When I was 6, I entered school and did not only learn how to write, I also learned a different pronunciation for the already well known words, for some words I learned new synonyms, I learned about genitive case, and how to make a difference between dative and accusative case.

But the most important thing: When we were writing, we always and only had to write in the standard language, that was some kind of new language to me. This is the normal way how Children learn how to write. No child learns how to write dialect. So, we German native speakers are all used to write only in standard language, which is ok for most of us, because colloquial speech is not that far away from the standard.

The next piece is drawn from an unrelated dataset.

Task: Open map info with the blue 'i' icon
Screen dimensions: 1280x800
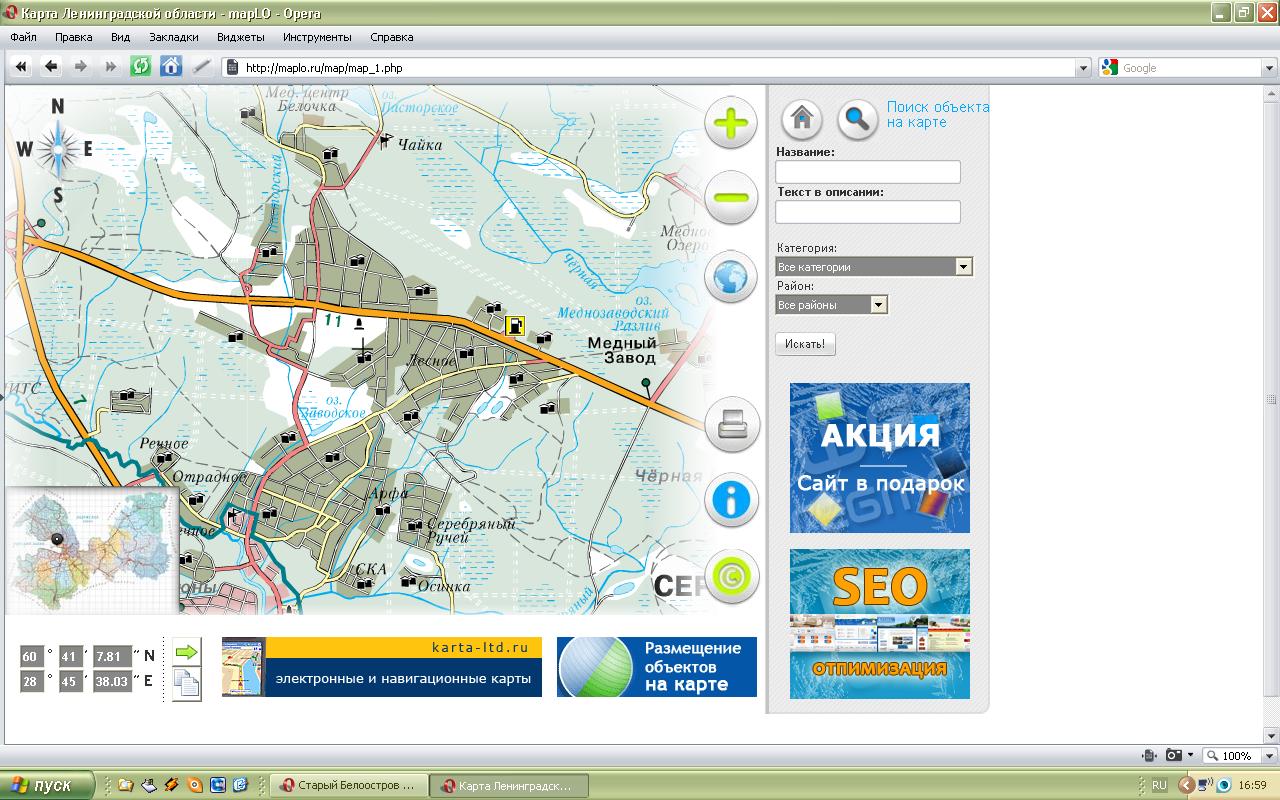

There are no rules for orthography of dialects. My Grandfather Christian Schölnast was an author, and he also wrote a book in Mundart. ("Mundart" is synonym for dialect with an artistic connotation.) (Title of the book: »Warum sih der Hansl nit niedergsetzt hot«.) Although this book is written in the very first language I've learned, and although I still can communicate in this dialect, I find it really hard to read this book, because I'm not used to read German words in another version than in standard German.

There is also the phrase

Er spricht nach der Schrift.
He speaks as written.

This means, that someone is not speaking a dialect. This phrase shows, that most of us make a difference between the written standard German and the spoken local dialect.

This situation is even more extreme in Switzerland, where some years ago people said in a big survey, that about 80 % of the German native speakers in Switzerland feel that Standard German is a foreign language to them. Swiss people use two different variations of German Language: One for writing, and one for speaking.

But since the invention of social media people wanted to communicate with their friends in the same language that they used when they talked to them. And so, Swiss people began to write in their dialect also in social media, and since some years there is even a quasi-standard for orthography of Swiss Dialects.

This is different in Germany and Austria, because the colloquial speech in German and Austria is not so different from the standard as Swiss German.

About Arabic language

I'm not an expert for Arabic language, but as far as I know, there is one standard, that is spoken on the Arabic peninsula (Saudi Arabia and its neighbors), which also is similar to the language of the Quran. But in the countries in the north of Africa, people use variations of this standard Arabic, which sometimes are very different from the standard Arabic language. So the situation there is similar to Switzerland, where people use one language to write official documents, and another variation of the same language to communicate with friends. And in social media they want to use the language for spoken communication, but they have to write it. And so, they are writing in this language, although there are no official orthographic rules for this variation.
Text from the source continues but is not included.